DATA TO EXAMINE:
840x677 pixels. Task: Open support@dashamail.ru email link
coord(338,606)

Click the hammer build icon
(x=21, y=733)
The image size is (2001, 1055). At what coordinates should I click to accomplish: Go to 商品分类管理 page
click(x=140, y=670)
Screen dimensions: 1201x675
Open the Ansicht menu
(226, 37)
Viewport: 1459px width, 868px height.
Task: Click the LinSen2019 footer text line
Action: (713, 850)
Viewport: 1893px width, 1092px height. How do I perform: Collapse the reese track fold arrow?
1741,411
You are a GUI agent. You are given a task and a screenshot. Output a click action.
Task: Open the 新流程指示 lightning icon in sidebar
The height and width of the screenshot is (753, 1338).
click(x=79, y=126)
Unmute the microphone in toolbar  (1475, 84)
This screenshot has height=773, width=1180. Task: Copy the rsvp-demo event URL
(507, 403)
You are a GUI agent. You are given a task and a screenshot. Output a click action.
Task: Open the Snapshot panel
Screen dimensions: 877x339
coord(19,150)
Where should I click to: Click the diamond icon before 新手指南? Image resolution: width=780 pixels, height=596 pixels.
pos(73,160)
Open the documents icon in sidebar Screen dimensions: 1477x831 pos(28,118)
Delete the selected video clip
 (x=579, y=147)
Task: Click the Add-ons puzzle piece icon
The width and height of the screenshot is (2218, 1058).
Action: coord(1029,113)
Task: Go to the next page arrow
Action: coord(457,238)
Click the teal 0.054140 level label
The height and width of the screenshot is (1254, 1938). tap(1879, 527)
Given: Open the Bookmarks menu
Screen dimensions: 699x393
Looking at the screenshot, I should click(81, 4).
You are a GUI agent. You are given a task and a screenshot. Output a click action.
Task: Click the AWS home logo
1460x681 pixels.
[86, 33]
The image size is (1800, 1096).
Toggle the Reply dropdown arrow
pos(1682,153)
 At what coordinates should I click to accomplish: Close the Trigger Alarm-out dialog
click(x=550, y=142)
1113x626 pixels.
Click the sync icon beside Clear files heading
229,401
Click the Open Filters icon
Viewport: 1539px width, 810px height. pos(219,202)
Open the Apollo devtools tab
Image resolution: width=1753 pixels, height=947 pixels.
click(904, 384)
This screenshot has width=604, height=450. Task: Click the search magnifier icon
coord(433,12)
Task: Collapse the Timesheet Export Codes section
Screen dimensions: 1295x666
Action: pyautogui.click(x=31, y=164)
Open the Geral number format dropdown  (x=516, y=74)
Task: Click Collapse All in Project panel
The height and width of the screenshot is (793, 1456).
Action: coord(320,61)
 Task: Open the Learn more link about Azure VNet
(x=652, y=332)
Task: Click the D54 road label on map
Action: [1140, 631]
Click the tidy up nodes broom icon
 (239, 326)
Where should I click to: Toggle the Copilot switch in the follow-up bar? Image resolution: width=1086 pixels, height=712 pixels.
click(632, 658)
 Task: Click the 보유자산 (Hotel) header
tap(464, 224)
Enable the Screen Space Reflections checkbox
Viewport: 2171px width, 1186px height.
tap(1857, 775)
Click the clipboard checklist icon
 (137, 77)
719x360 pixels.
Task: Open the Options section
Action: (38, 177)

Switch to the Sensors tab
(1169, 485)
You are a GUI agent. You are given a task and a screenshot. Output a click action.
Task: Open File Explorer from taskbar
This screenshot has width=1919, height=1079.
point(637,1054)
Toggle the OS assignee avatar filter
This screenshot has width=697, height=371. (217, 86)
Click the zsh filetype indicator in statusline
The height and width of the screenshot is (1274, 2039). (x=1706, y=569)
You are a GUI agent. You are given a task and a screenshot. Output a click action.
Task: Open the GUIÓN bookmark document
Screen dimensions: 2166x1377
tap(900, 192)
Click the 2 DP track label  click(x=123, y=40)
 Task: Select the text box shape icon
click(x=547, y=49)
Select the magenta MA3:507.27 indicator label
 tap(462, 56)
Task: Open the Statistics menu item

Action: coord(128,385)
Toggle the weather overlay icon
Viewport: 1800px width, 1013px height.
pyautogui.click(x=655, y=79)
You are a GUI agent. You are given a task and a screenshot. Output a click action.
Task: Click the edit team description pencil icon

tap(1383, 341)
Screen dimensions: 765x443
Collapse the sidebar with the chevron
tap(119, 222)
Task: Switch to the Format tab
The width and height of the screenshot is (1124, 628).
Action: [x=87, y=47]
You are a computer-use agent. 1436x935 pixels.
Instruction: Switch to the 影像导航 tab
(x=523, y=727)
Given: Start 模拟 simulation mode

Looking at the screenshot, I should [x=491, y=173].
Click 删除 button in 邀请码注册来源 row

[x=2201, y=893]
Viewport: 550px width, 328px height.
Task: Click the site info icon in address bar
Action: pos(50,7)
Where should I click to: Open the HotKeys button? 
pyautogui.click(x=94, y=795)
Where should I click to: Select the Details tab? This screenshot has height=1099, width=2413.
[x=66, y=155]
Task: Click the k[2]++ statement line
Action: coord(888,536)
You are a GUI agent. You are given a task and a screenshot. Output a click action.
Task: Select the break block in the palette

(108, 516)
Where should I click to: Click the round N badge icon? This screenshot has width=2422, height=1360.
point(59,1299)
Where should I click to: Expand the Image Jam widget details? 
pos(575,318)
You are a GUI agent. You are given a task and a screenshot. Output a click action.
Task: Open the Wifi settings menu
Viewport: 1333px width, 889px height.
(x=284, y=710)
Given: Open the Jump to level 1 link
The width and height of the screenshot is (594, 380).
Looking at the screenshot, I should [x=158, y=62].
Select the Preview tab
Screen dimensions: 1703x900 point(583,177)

ACTION ITEM: Please give the number of lines in the entries above that hold "panel", with no other text.

EXERCISE RESULT: 2